▸ **TASK INSTRUCTIONS**:
Rewrite the rows from the line with "The image size is (1284, 1621)." to the line with "point(424,1577)" as a two-column CSV with the headers input and output. Put each row's text and its answer in one quoted field each, with line breaks turned into spaces.

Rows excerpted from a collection
###
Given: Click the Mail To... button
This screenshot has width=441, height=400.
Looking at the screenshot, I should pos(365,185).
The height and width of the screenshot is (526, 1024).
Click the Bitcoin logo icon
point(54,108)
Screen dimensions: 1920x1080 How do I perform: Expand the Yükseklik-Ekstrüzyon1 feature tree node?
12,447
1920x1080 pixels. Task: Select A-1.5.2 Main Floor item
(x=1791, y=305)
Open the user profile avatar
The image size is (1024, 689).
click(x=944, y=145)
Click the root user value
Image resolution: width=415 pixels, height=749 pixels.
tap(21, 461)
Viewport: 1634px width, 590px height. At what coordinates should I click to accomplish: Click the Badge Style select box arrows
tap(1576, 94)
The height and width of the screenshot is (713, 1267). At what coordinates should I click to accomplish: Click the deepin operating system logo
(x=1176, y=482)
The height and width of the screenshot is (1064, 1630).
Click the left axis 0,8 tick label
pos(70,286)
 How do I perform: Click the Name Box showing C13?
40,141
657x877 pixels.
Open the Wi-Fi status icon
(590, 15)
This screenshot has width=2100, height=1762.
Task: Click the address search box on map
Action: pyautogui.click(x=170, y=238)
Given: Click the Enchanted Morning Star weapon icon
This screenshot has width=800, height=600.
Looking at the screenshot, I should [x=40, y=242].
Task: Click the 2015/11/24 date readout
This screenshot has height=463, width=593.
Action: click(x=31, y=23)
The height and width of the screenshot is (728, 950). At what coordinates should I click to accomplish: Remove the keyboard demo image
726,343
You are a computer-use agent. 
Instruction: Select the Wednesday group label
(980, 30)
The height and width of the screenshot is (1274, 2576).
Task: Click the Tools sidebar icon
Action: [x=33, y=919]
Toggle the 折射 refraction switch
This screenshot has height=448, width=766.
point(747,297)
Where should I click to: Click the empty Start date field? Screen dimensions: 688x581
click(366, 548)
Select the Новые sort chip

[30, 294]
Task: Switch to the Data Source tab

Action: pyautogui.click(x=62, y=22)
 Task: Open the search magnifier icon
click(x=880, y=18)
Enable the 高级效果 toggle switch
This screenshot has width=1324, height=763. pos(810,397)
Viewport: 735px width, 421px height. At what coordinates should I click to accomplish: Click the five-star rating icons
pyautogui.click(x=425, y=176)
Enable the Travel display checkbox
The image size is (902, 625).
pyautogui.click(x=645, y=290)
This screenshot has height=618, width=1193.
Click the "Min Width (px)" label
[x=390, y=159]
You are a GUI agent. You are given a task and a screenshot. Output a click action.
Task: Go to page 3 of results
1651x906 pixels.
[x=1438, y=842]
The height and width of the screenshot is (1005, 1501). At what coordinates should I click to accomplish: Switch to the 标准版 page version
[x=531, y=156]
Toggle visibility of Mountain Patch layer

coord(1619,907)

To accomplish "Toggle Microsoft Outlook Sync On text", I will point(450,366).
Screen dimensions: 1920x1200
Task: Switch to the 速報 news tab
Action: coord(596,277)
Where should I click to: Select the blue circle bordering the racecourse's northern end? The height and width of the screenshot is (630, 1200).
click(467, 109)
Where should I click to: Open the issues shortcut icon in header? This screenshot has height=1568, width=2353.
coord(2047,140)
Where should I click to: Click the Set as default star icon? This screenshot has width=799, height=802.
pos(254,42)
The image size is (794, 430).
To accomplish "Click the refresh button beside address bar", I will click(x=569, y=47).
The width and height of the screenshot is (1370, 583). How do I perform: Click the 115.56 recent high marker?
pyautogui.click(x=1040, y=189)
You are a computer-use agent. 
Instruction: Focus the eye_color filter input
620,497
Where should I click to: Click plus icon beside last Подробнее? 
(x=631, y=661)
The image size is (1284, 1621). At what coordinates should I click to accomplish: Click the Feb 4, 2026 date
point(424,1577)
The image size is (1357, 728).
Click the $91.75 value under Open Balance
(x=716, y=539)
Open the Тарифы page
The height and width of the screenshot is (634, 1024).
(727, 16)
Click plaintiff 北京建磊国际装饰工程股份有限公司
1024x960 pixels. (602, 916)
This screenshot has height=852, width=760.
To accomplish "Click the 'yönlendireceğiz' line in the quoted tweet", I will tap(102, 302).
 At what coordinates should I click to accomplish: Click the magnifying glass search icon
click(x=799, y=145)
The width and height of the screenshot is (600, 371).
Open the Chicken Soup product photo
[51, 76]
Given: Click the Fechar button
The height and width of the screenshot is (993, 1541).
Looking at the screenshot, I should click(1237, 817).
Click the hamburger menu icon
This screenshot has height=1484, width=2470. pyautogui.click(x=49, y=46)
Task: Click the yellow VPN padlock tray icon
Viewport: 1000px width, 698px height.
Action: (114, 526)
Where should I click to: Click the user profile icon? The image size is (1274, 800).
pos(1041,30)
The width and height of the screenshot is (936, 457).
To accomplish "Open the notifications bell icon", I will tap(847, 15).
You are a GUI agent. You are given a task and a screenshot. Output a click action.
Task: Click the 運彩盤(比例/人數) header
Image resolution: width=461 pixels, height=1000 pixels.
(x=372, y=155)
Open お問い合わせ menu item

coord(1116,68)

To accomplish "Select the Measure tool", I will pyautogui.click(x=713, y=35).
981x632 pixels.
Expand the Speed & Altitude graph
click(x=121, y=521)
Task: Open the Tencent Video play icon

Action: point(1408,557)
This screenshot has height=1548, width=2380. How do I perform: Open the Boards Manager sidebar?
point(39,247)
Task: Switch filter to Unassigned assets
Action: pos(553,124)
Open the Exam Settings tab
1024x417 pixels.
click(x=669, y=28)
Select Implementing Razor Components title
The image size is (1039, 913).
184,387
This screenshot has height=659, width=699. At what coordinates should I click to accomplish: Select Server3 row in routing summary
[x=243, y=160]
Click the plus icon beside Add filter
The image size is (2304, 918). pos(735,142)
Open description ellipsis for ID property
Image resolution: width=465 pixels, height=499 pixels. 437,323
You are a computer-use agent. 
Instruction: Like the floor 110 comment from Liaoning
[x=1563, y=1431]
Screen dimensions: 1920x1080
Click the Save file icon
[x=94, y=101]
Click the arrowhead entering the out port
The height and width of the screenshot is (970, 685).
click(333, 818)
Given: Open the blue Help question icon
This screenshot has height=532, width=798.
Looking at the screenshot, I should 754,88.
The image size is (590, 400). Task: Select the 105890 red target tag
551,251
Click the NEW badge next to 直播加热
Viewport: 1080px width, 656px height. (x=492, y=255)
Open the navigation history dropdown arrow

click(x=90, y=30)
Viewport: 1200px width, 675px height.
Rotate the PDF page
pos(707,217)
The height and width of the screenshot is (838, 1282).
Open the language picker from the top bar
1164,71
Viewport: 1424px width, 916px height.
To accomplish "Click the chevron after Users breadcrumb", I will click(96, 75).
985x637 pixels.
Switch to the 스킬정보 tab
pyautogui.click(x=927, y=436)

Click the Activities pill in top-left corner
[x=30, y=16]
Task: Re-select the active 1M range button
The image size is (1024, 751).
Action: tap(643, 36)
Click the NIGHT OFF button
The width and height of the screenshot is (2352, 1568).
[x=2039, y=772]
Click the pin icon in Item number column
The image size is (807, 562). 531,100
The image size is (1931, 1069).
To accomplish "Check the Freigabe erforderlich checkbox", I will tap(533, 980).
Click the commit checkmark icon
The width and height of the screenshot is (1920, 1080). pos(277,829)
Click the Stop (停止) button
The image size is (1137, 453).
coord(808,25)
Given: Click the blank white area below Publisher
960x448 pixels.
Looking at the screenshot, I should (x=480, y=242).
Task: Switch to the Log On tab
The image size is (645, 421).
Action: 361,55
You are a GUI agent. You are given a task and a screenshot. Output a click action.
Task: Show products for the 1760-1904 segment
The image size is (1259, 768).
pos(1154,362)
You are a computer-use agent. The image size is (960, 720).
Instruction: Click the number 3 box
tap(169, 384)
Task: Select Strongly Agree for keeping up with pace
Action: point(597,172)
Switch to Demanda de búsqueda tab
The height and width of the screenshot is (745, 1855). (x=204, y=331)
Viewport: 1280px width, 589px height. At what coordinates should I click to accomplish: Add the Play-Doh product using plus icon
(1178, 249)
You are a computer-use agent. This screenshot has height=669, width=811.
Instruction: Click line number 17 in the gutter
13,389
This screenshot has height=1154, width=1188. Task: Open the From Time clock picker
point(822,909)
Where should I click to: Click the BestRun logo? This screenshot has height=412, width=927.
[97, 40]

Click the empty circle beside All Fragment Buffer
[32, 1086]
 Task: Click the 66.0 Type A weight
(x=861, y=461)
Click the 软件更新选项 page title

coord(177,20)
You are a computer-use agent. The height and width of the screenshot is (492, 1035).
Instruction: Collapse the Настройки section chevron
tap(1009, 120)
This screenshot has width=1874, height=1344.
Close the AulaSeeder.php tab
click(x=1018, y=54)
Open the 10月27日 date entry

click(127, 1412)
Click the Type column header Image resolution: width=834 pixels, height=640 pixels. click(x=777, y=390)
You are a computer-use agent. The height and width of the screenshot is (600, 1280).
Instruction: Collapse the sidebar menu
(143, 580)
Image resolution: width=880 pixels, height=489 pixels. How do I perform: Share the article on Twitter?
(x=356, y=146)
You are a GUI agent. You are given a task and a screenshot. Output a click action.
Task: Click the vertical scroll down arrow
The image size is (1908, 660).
###
▸ **TASK RESPONSE**:
input,output
"The image size is (1284, 1621). At what coordinates should I click to accomplish: Click the Feb 4, 2026 date","point(424,1577)"